Test-driven development workflow in Ruby - Time & Space Complexity
We want to understand how the time spent changes when following the test-driven development workflow in Ruby.
How does the number of tests and code changes affect the time it takes to run tests repeatedly?
Analyze the time complexity of this simple test-driven development cycle.
require 'minitest/autorun'
class Calculator
def add(a, b)
a + b
end
end
class TestCalculator < Minitest::Test
def test_add
calc = Calculator.new
assert_equal 5, calc.add(2, 3)
end
end
This code defines a simple Calculator class and a test that checks the add method.
In test-driven development, the main repeating operation is running the test suite.
- Primary operation: Running all tests after each code change.
- How many times: Once per code change, repeated many times during development.
As the number of tests grows, the time to run all tests grows too.
| Input Size (number of tests) | Approx.
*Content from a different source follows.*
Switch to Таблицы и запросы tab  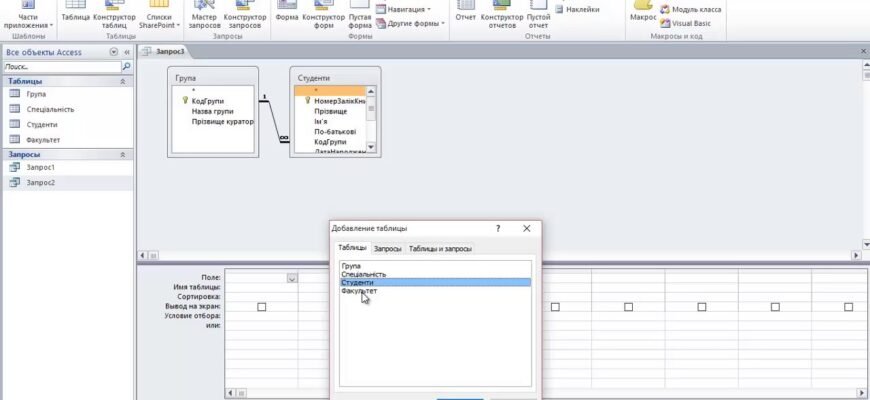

Operations (test runs) |
|---|---|
| 10 | 10 test runs per cycle |
| 100 | 100 test runs per cycle |
| 1000 | 1000 test runs per cycle |
Pattern observation: The time to run tests grows roughly in direct proportion to the number of tests.
Time Complexity: O(n)
This means the time to run all tests grows linearly with the number of tests.
[X] Wrong: "Running one test is always fast, so adding more tests won't slow things down much."
[OK] Correct: Each test adds time, so many tests add up and make the total test run longer.
Understanding how test suite size affects development speed helps you write better tests and manage time well in real projects.
"What if we only run tests related to changed code instead of all tests? How would the time complexity change?"